Content starts
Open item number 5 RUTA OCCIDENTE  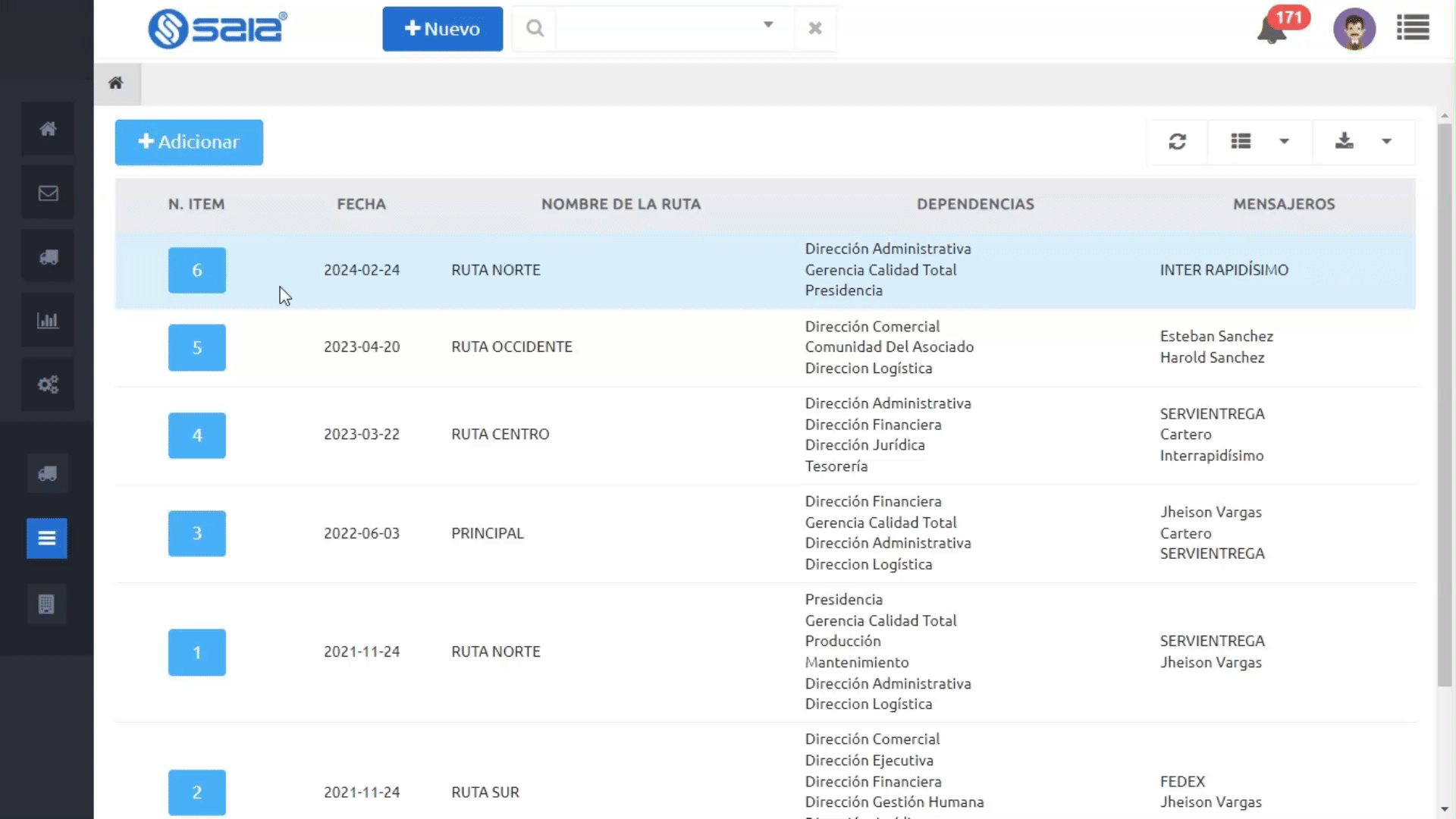click(x=196, y=347)
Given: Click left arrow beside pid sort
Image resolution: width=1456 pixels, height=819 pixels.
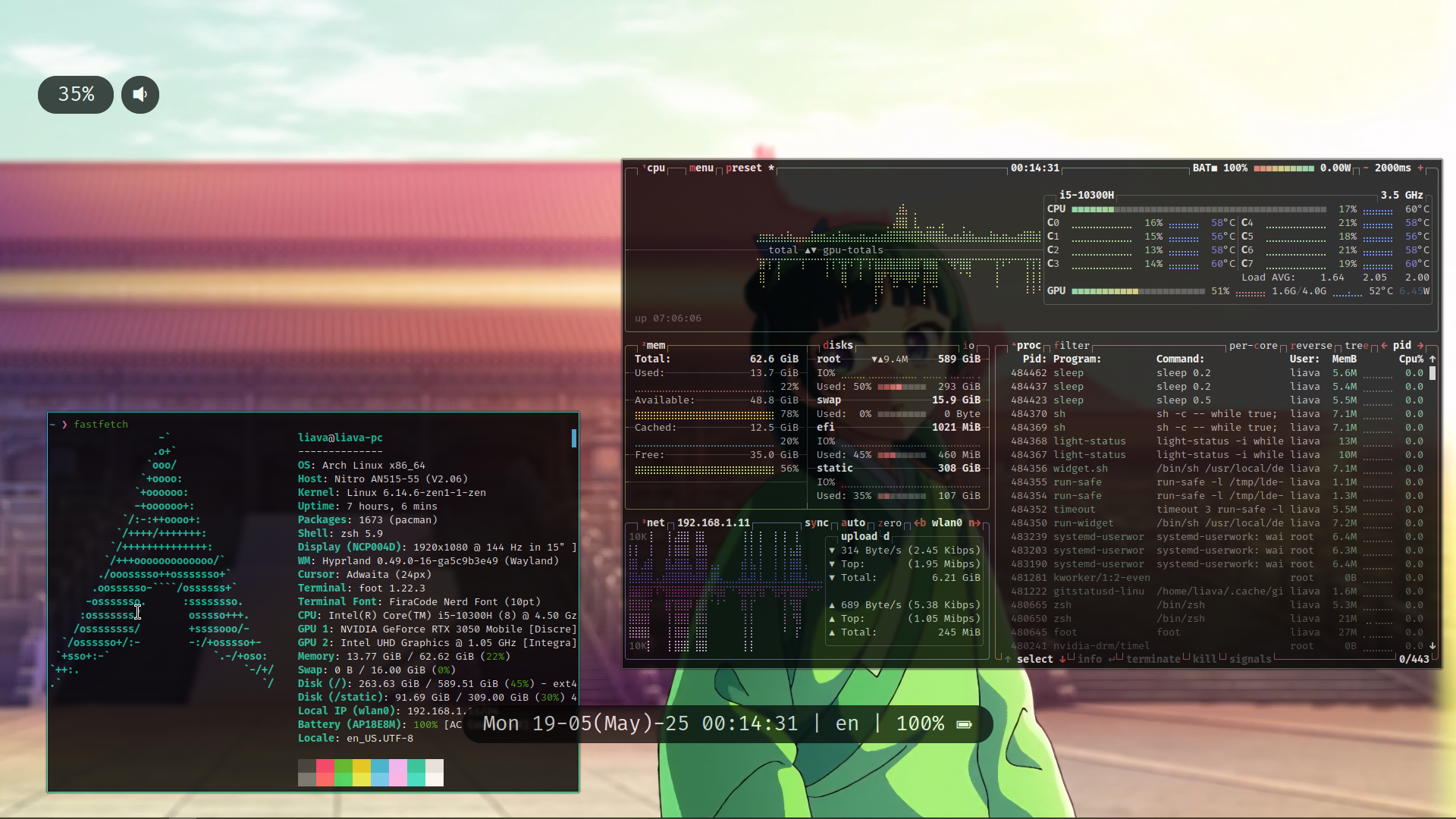Looking at the screenshot, I should pyautogui.click(x=1384, y=345).
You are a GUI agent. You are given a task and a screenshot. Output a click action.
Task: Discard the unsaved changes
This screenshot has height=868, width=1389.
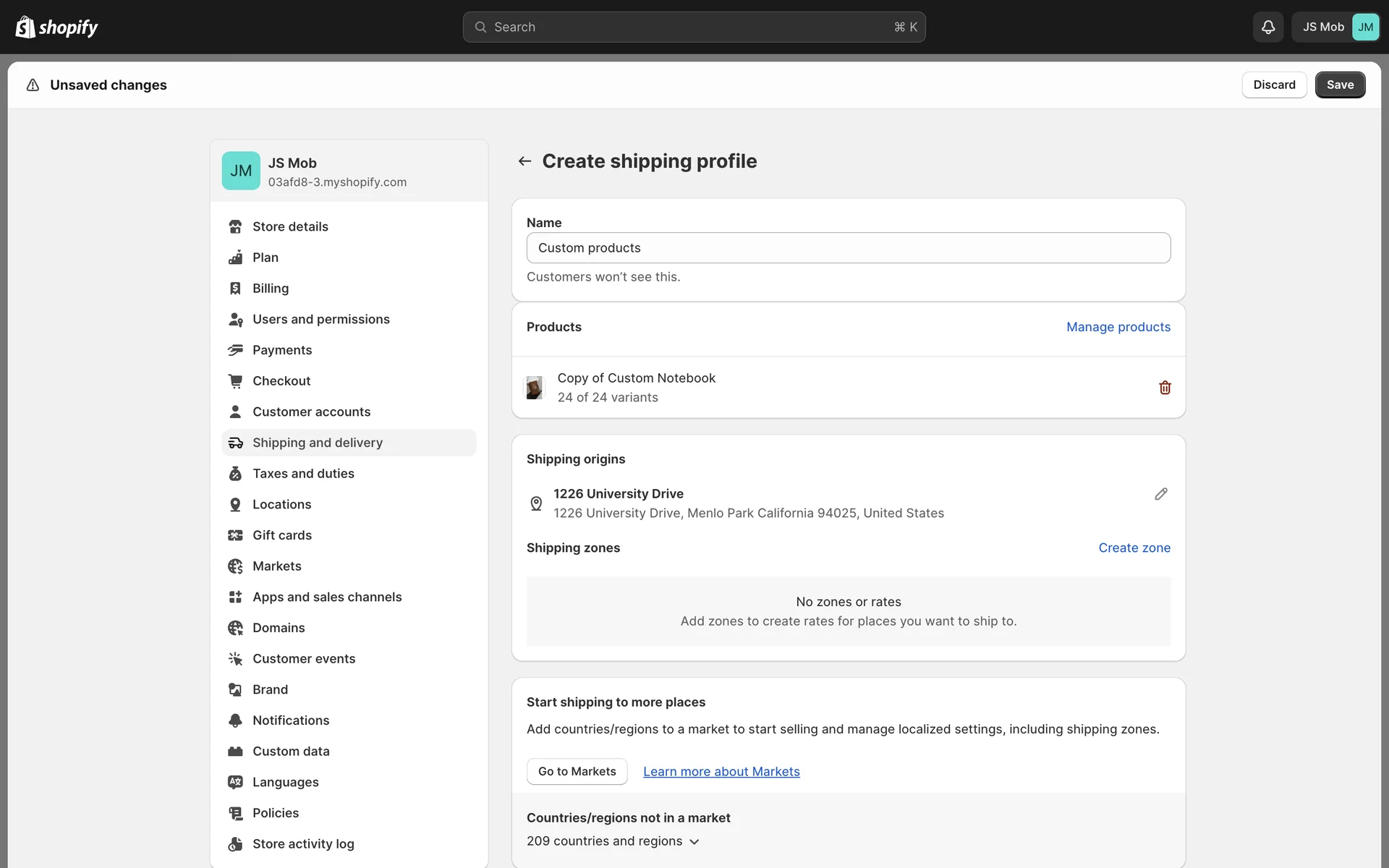point(1273,85)
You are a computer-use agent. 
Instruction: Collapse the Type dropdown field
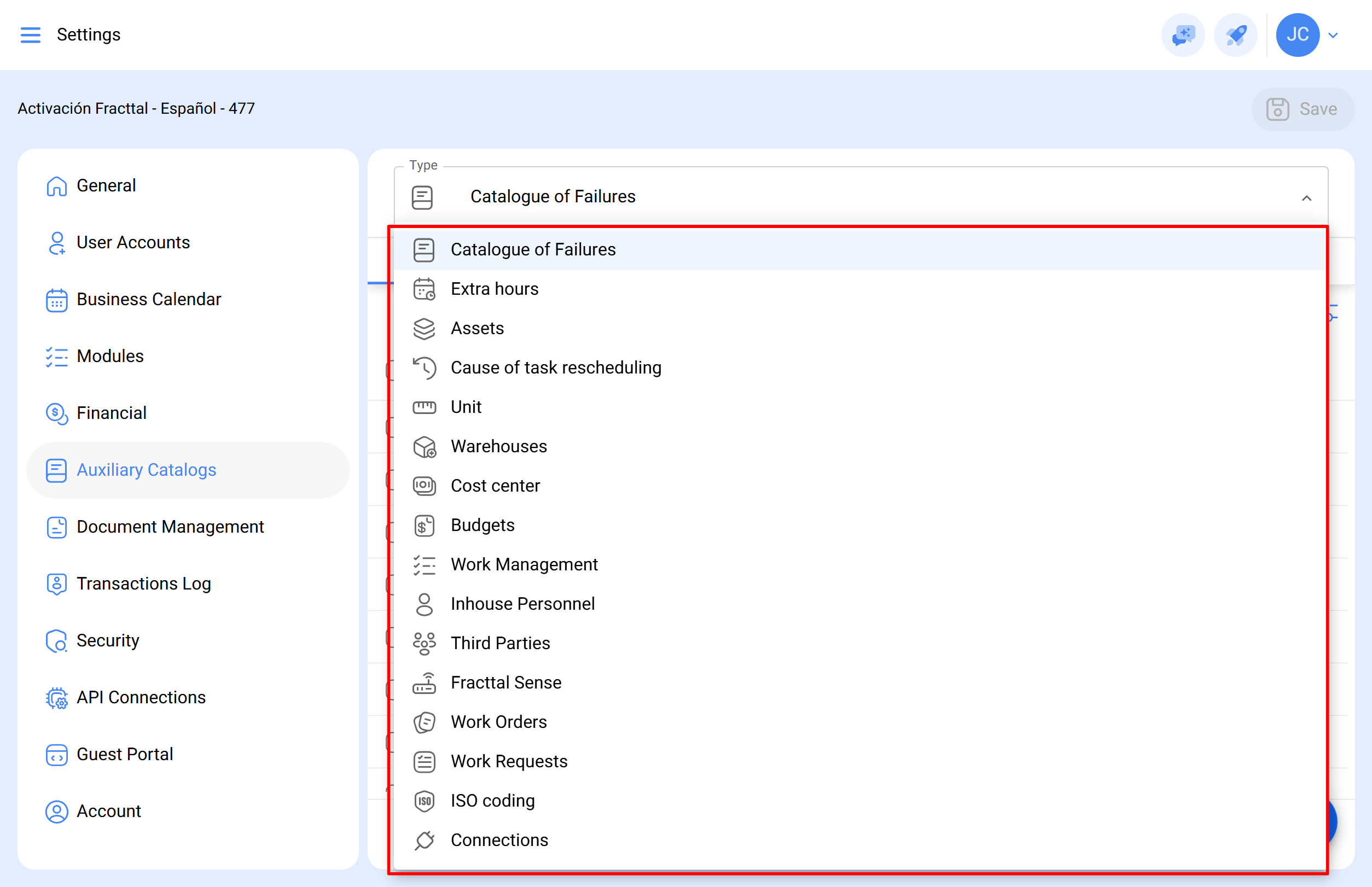pos(1306,197)
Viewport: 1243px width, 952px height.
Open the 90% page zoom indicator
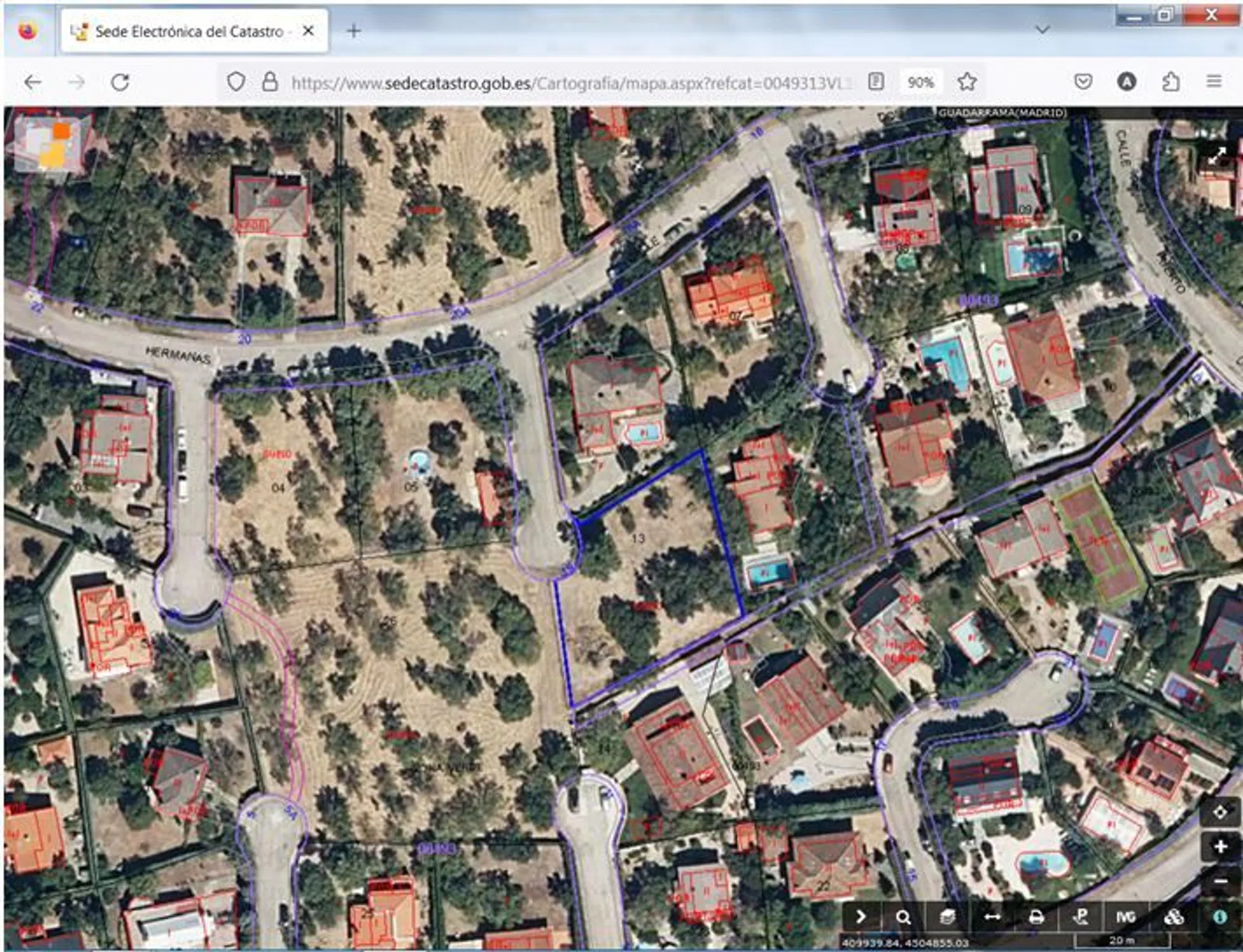point(920,83)
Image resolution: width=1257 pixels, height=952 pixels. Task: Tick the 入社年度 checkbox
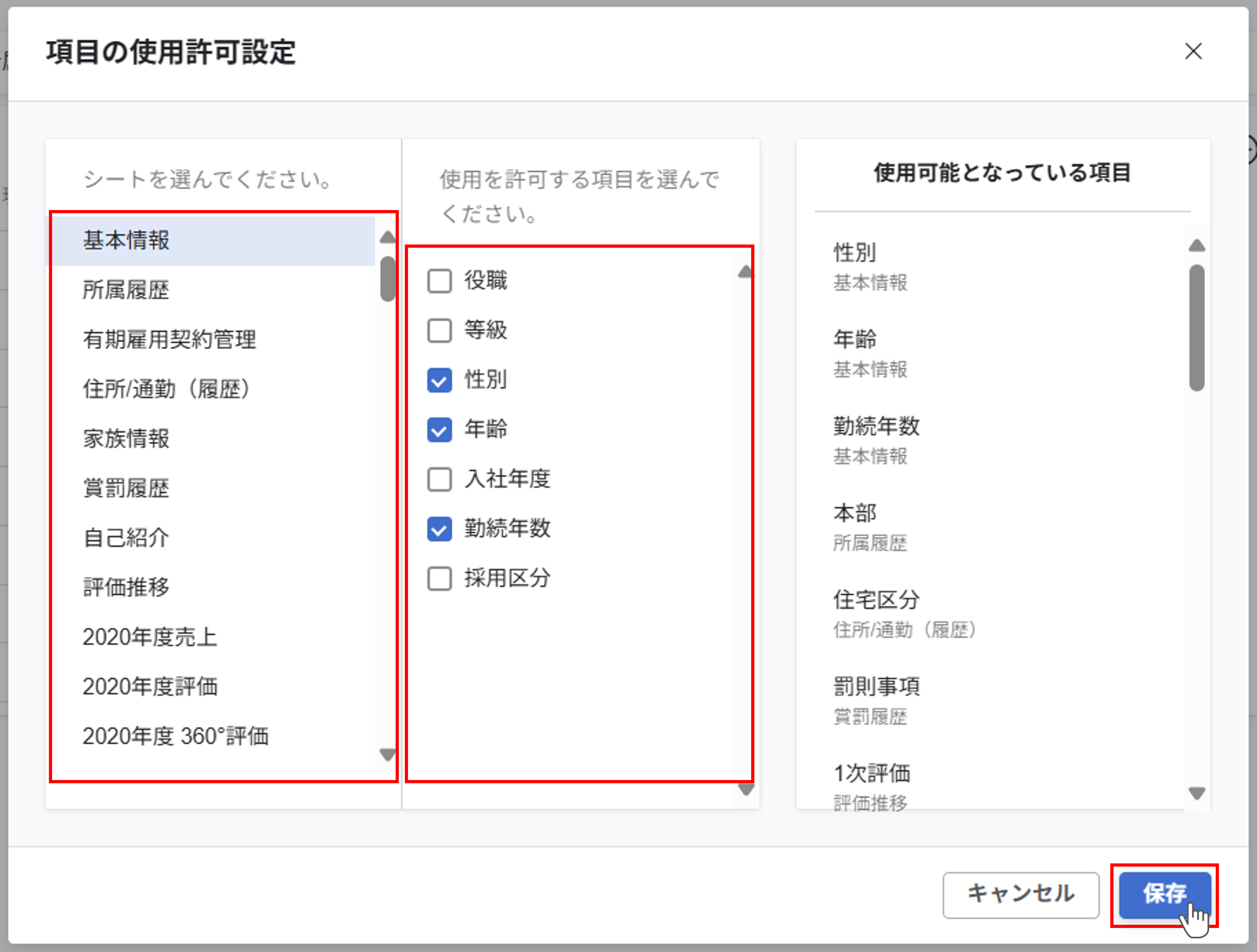coord(439,479)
Content ends
__WHAT NEEDS TO BE DONE__
Once you have located every line with the word "agent" in the material above, list those lines.

__TASK SOLUTION__
You are a GUI agent. You are given a task and a screenshot. Output a click action.
You are a computer-use agent. 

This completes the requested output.